== Text
The stress in the microfinance sector may be easing, with lenders ranging from large microfinance institutions to universal banks and small finance banks reporting an uptick in fresh loan disbursements and lower slippages during the latest quarter.

CreditAccess Grameen, the country’s largest microfinance NBFC, on Tuesday reported a 13.4% year-on-year increase in loan disbursements to ₹5,767 crore, while its gross loan portfolio expanded 8% to ₹26,566 crore at the end of the third quarter.

The lender also returned to profitability, posting a net profit of ₹252.09 crore compared with a net loss of ₹99.52 crore a year earlier, aided by lower bad loan provisions.

“We have witnessed normalisation in the asset quality trends across operating geographies enabling us to re-focus on growth with confidence,” Ganesh Narayanan, MD & CEO of CreditAccess Grameen, said.

The lender’s PAR 15+ accretion—loans overdue by more than 15 days—declined sharply to 18 basis points in December 2025 from 47 basis points in September 2025, with January 2026 showing similar trends. “This improvement is broad-based, with Karnataka witnessing a notable recovery as asset quality reverted to historical levels,” he added.

Declining Slippage Trends

“May saw the peak in slippages (in microfinance). Since then, we are seeing month-on-month decline in slippages. Clearly the MFI space is improving,” KVS Manian, MD & CEO of Federal Bank, told FE during the bank’s third-quarter earnings briefing.
====
**Problem set**
[1] Reproduce everything in the microfinance article from "The stress in" down to "the third quarter.".
[2] What net profit did CreditAccess Grameen post for the quarter, according to the microfinance article?
The entries after this point are separate from the microfinance article.
== Dataset excerpts
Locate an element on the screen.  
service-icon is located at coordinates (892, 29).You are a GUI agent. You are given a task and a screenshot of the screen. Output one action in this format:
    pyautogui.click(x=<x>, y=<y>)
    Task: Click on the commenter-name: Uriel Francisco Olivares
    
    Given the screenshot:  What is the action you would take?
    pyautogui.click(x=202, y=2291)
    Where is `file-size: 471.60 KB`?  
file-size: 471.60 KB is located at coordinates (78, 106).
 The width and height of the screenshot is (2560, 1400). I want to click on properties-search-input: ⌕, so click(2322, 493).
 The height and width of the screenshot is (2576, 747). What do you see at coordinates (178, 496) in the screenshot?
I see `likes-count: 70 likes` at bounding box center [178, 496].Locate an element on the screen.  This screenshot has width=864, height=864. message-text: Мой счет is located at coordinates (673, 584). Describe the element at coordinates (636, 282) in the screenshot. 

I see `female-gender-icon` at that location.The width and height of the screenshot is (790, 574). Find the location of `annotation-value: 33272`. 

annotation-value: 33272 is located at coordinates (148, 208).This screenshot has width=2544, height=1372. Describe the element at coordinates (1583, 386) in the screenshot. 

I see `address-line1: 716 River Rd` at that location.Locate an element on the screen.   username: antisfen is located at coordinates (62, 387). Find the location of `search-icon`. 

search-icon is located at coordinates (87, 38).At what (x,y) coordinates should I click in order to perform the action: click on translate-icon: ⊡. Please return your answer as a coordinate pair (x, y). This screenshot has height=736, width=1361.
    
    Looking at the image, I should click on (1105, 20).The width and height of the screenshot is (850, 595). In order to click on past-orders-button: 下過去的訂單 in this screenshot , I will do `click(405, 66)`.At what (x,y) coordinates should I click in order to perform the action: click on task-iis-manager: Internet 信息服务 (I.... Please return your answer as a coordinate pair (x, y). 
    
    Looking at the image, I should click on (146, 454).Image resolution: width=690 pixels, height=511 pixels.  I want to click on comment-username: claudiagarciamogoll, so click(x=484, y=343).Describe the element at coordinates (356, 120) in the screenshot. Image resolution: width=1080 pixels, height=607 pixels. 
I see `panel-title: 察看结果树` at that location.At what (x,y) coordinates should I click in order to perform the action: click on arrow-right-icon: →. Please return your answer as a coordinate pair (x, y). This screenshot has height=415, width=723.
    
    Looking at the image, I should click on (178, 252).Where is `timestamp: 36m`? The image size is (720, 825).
====
**Task-by-task solutions**
[1]
The stress in the microfinance sector may be easing, with lenders ranging from large microfinance institutions to universal banks and small finance banks reporting an uptick in fresh loan disbursements and lower slippages during the latest quarter.

CreditAccess Grameen, the country’s largest microfinance NBFC, on Tuesday reported a 13.4% year-on-year increase in loan disbursements to ₹5,767 crore, while its gross loan portfolio expanded 8% to ₹26,566 crore at the end of the third quarter.

[2] ₹252.09 crore